In the code review thread, repeat word for word the passage that begins at the words "I believe it" and stops after the words "the earlier review.".
[BEGIN Text]
I have updated the SPIP (B.6). If you agree, we can update the javadoc in a follow-up PR(supporting _commit_version implicitly).

👍 that looks good

created #55460

johanl-db · 2026-04-20T14:26:30Z

+        if (options.deduplicationMode() != ChangelogInfo.DeduplicationMode.NONE &&
+            changelog.containsCarryoverRows()) {
+          updatedRel = injectCarryoverRemoval(rel, changelog)
+        }
+        if (options.computeUpdates() && changelog.representsUpdateAsDeleteAndInsert()) {
+          updatedRel = injectUpdateDetection(updatedRel, changelog)
+        }
+        if (options.deduplicationMode() == ChangelogInfo.DeduplicationMode.NET_CHANGES &&
+            changelog.containsIntermediateChanges()) {
+          updatedRel = injectNetChangeComputation(updatedRel, changelog)
+        }


I believe it should be possible to perform all post-process in only two passes at most.
The proposal mentions computing updates during carry-over removal
https://docs.google.com/document/d/1-4rCS3vsGIyhwnkAwPsEaqyUDg-AuVkdrYLotFPw0U0/edit?tab=t.0#heading=h.6ylqglw1kcc2

I'm ok leaving that for a follow up though

gengliangwang

A few inline comments. Nicely done on the refactor — the (rowId, _commit_version) partitioning with rowVersion as the discriminator, and fusing carry-over removal with update detection into a single window pass, both directly address the earlier review.
[END Text]
[BEGIN Supplied records]
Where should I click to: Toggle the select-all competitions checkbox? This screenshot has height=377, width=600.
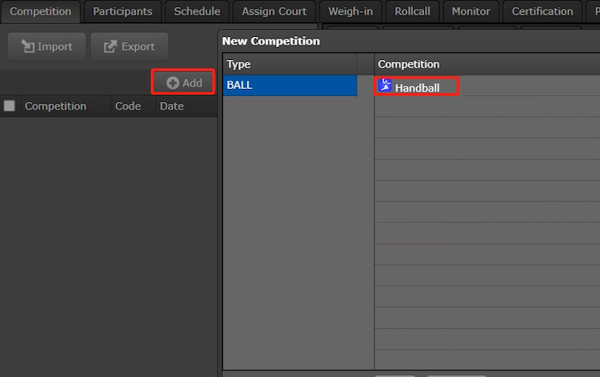click(9, 106)
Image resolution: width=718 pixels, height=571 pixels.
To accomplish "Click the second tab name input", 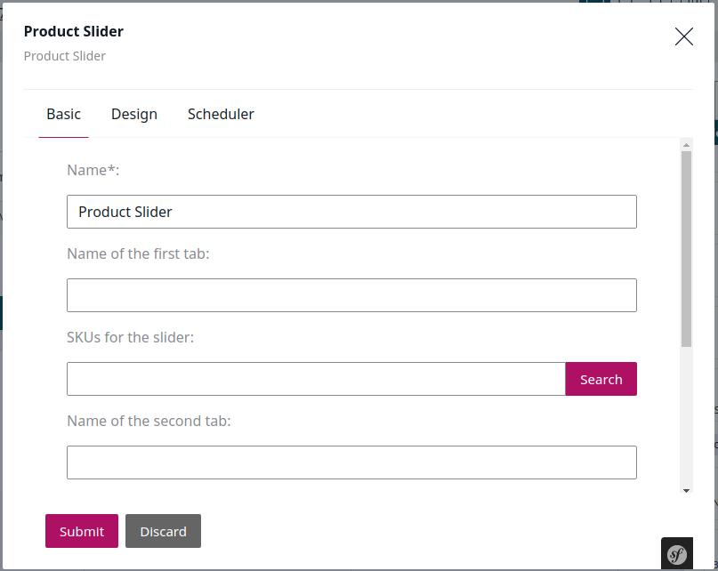I will point(351,462).
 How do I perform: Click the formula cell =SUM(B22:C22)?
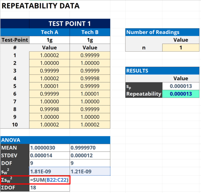point(50,180)

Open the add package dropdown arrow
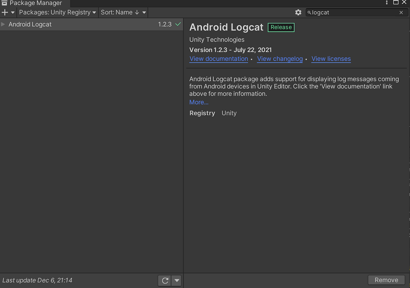13,12
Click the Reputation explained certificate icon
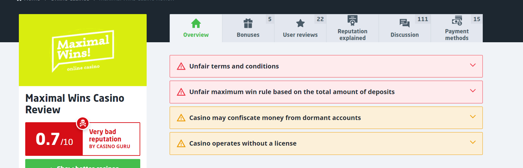The height and width of the screenshot is (168, 523). [353, 21]
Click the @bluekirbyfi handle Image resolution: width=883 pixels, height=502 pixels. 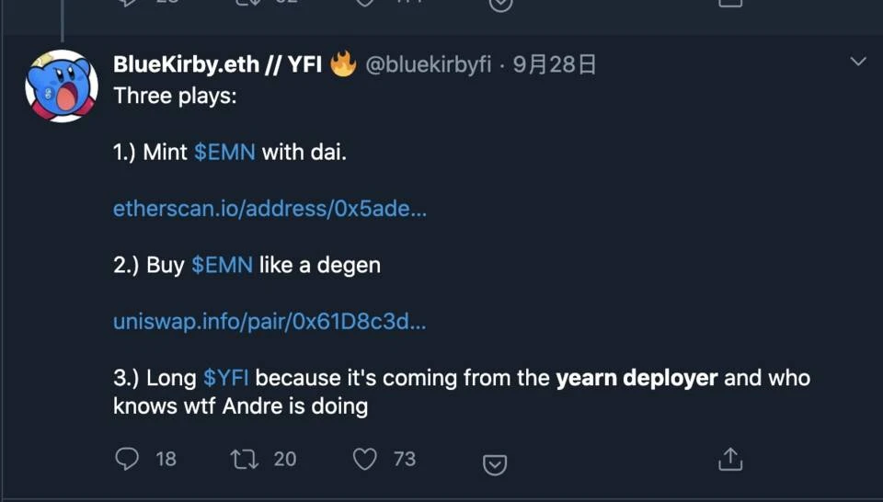(429, 64)
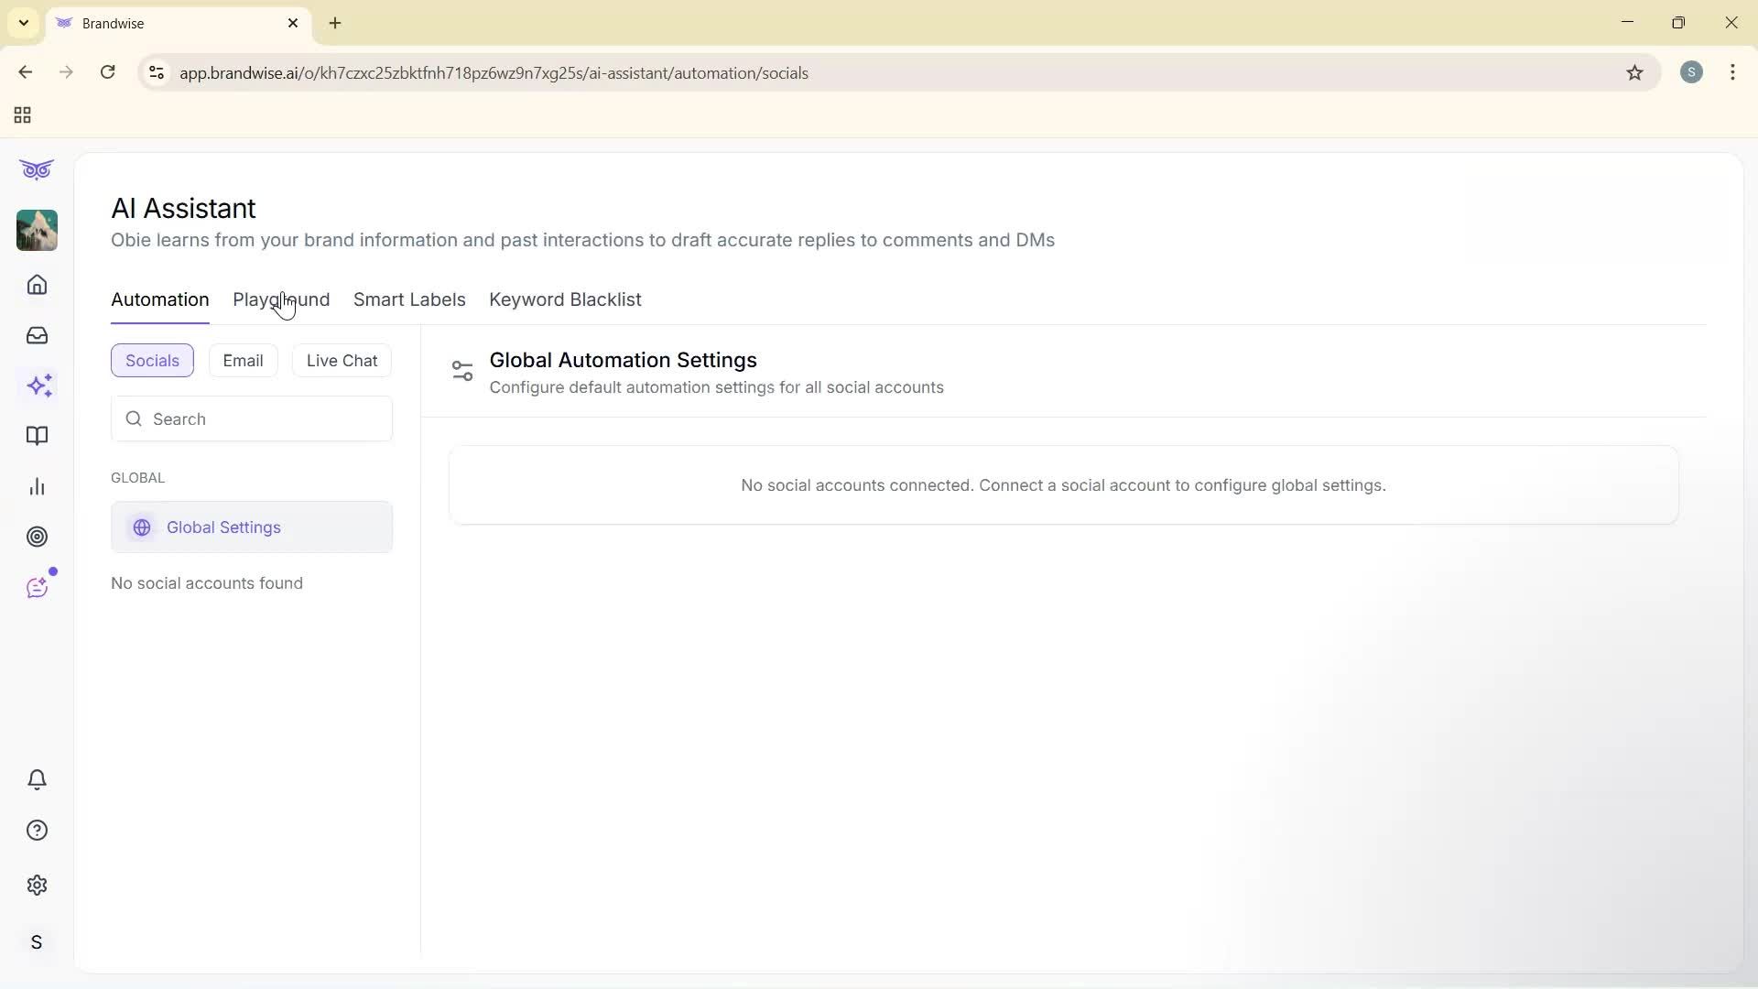
Task: Open the Inbox icon in sidebar
Action: coord(37,335)
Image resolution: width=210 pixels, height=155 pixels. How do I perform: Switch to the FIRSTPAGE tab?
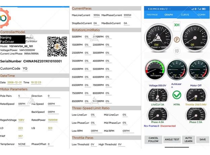click(152, 15)
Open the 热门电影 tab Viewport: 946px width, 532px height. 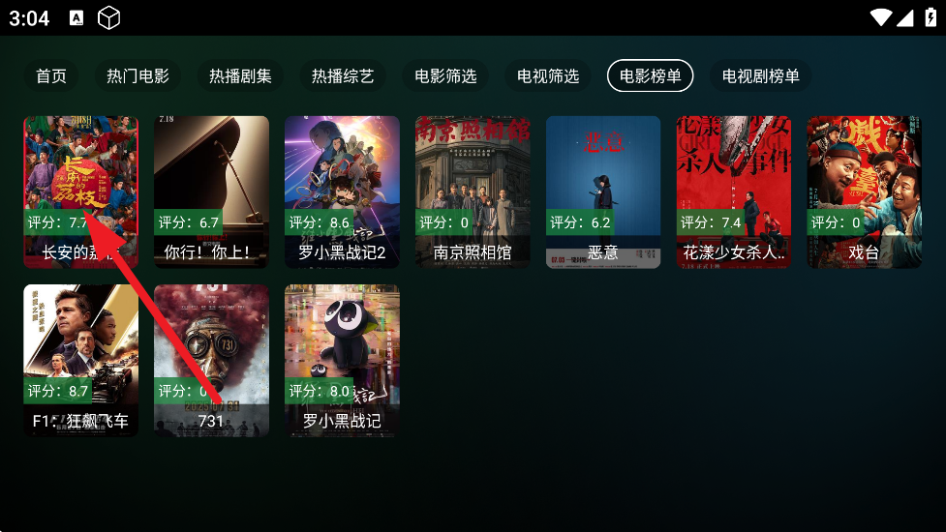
[END Supplied records]
> Task response
I believe it should be possible to perform all post-process in only two passes at most.
The proposal mentions computing updates during carry-over removal
https://docs.google.com/document/d/1-4rCS3vsGIyhwnkAwPsEaqyUDg-AuVkdrYLotFPw0U0/edit?tab=t.0#heading=h.6ylqglw1kcc2

I'm ok leaving that for a follow up though

gengliangwang

A few inline comments. Nicely done on the refactor — the (rowId, _commit_version) partitioning with rowVersion as the discriminator, and fusing carry-over removal with update detection into a single window pass, both directly address the earlier review.